Il y entre en 1977, et va gravir tous les échelons de la rédaction jusqu’au sommet. « Je suis une anomalie », s’amuse-t-il, dans une allusion au turn-over traditionnel au sein de l’hebdo de Béchir Ben Yahmed. Un homme exigeant, autoritaire, pour ne pas dire caractériel, qui a usé nombre de ses collaborateurs, partis avec pertes et fracas, ou plus discrètement, avec des bleus à l’âme.
François Soudan, lui, est toujours là, fidèle au poste. Et, sans qu’on ne lui ait rien demandé, il fait l’éloge de son mentor auquel il a succédé en 2007 à la tête de la rédaction : « Je lui dois énormément, j’ai beaucoup appris à ses côtés. » Aujourd’hui âgé de 87 ans, celui qu’on désigne par ses initiales, « BBY » (comme on le fait pour des leaders africains), ne dirige plus la rédaction au quotidien. Il n’en est pas moins à son bureau tous les matins, à 7 h 30.
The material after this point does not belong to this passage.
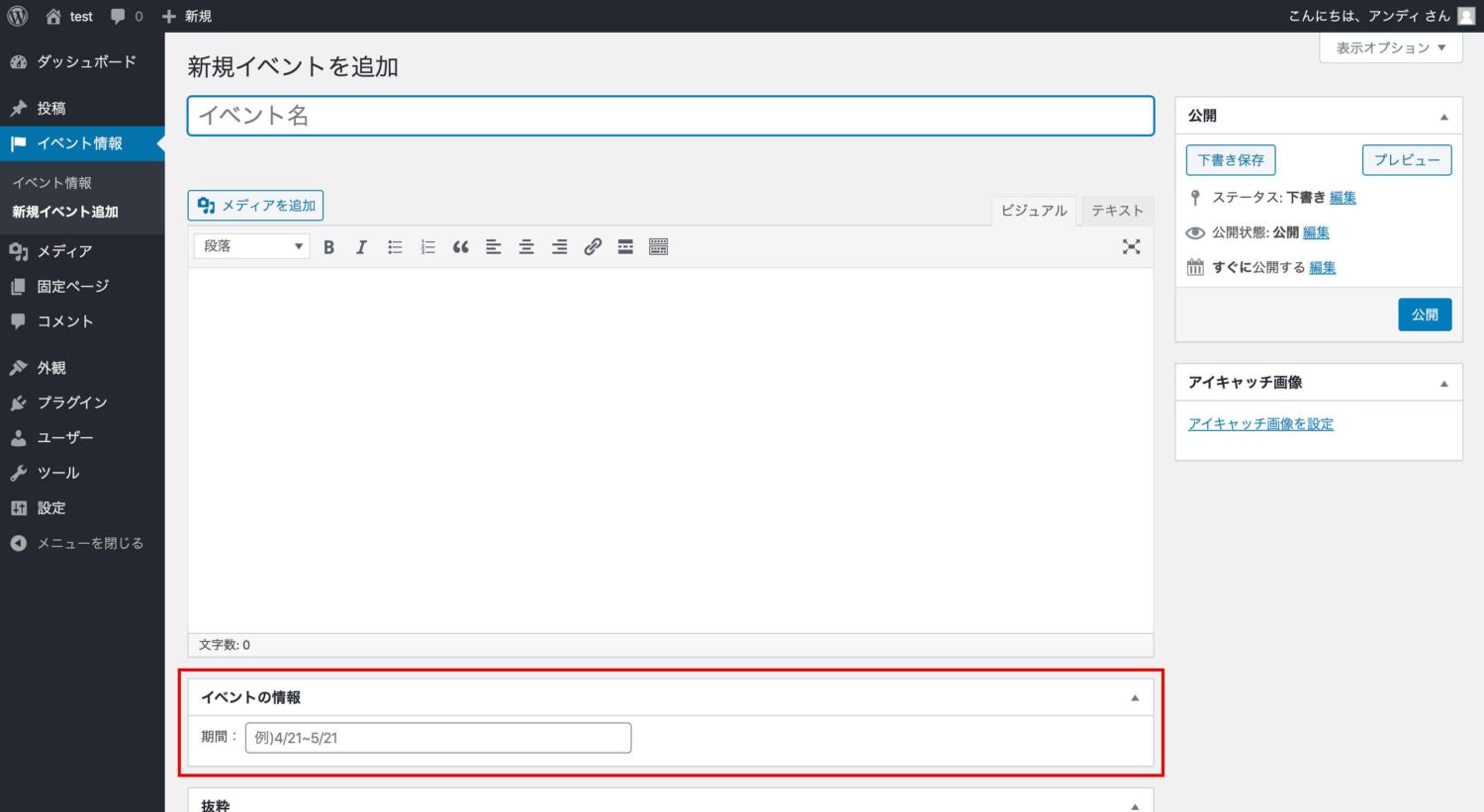Insert a bulleted list

coord(395,246)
Depuis près dix ans, c’est un binôme, à défaut d’être un tandem, qui anime, souvent en alternance, la conférence de rédaction, chaque mardi à 11 heures : François Soudan et l’un des fils de BBY, Marwane Ben Yahmed. « Ils ont fait une sorte de Yalta : à chacun ses pays de prédilection où l’autre ne met pas les pieds », note un membre de la rédaction.
A chacun ses amis aussi : lors de la crise ivoirienne en 2011, François Soudan soutient Laurent Gbagbo jusqu’au bout alors que Marwane Ben Yahmed est très proche d’Alassane Ouattara. C’est aussi le fils de BBY qui « traite » Ali Bongo et « traitait » Blaise Compaoré ou le clan Ben Ali en Tunisie. Quant à l’autre fils de BBY, Amir, il gère la partie commerciale et notamment les événements très lucratifs organisés par JA.
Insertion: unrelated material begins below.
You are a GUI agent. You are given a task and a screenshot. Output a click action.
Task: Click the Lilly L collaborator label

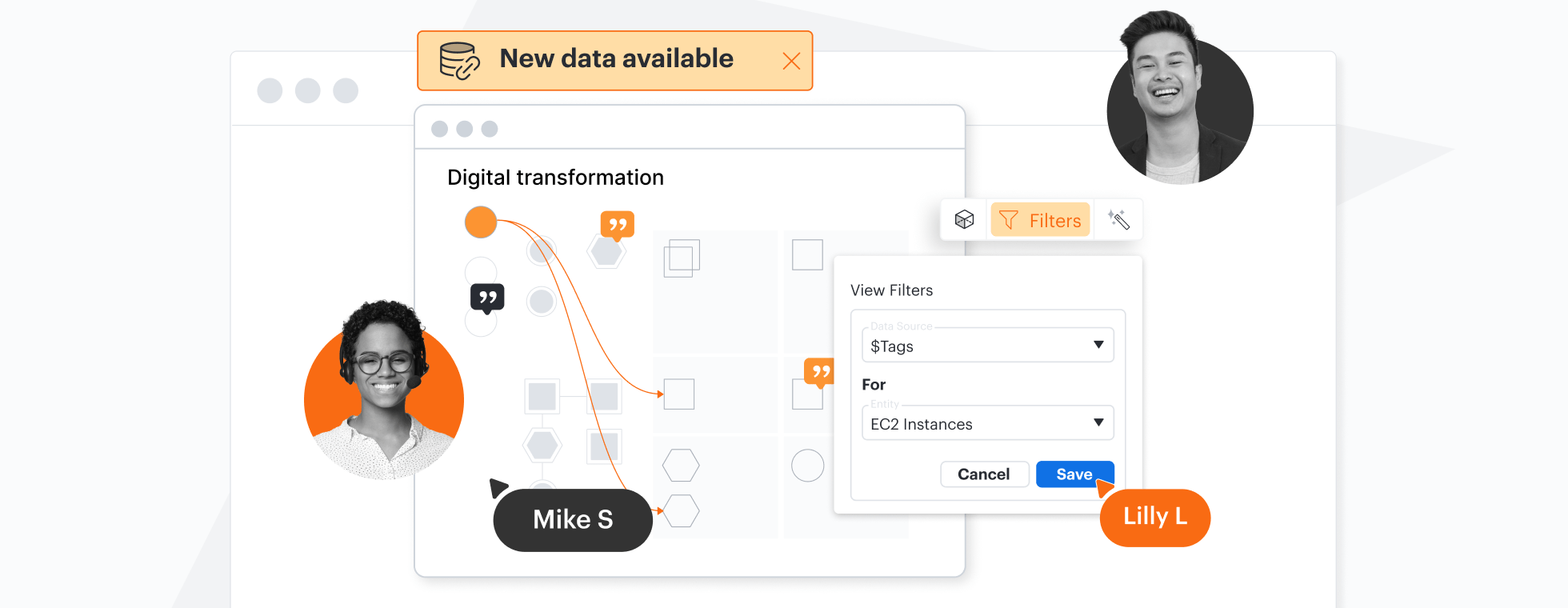coord(1154,517)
« Le côté obscur de la Force »
François Soudan, fort de son ancienneté et de son expérience, est-il le vrai patron ? « Ce serait une erreur de le penser, affirme le juriste Albert Bourgi, qui y fut longtemps éditorialiste. Ce journal n’a qu’un seul chef, c’est Béchir Ben Yahmed. » Un lien très particulier, fondé sur un respect mutuel, unit les deux hommes. BBY fait passer des petites « notes vertes » (des fiches) à Soudan pour lui suggérer tel ou tel sujet. « Ils se comprennent à demi-mot », ajoute Bourgi. Soudan n’est certes pas le dauphin officiel de Béchir Ben Yahmed, mais sans doute son fils spirituel, et c’est bien lui qui fait tourner la rédaction de la rue d’Auteuil.
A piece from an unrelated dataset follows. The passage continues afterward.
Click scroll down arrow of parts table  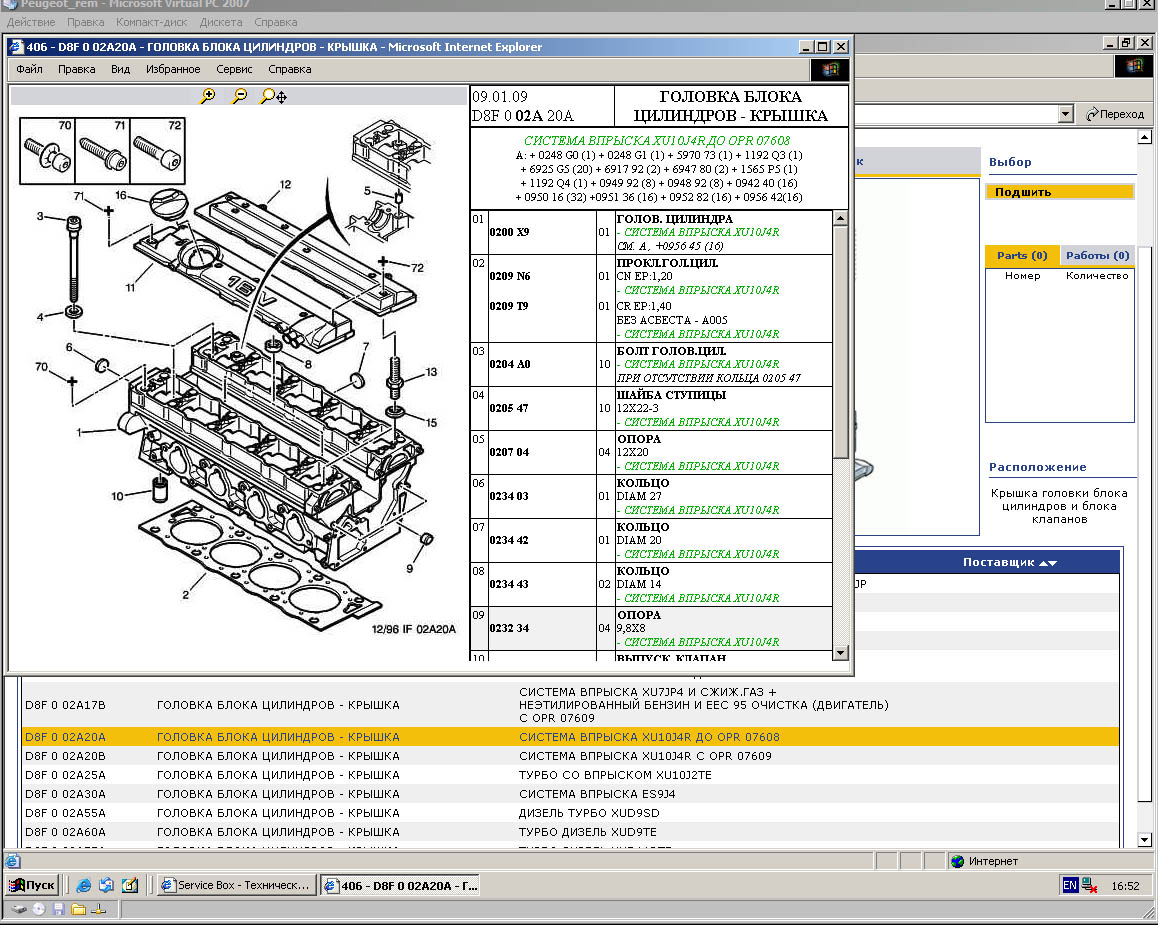840,653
« C’est un sacré bosseur, un ascète, il relit tout, relève un autre journaliste. Les confidentiels, c’est lui. La plupart des scoops de JA, c’est lui. Quand le journal est en panne de “cover”, il en sort une de son chapeau au dernier moment. » Le professionnalisme de Soudan est salué par ses confrères. « Un fin connaisseur du continent », concède Albert Bourgi. « Une très belle plume », renchérit Francis Kpatindé, un autre ancien du journal, parti en 2005.
Des éloges que viennent contrer d’autres jugements, d’autant plus sévères que leurs auteurs préfèrent garder l’anonymat : « Soudan, c’est Dark Vador, lâche un confrère coutumier du continent. Il est passé du côté obscur de la Force. » Résumé d’un autre, bon connaisseur de la Françafrique : « Un journaliste talentueux, qui a vendu son âme au diable. »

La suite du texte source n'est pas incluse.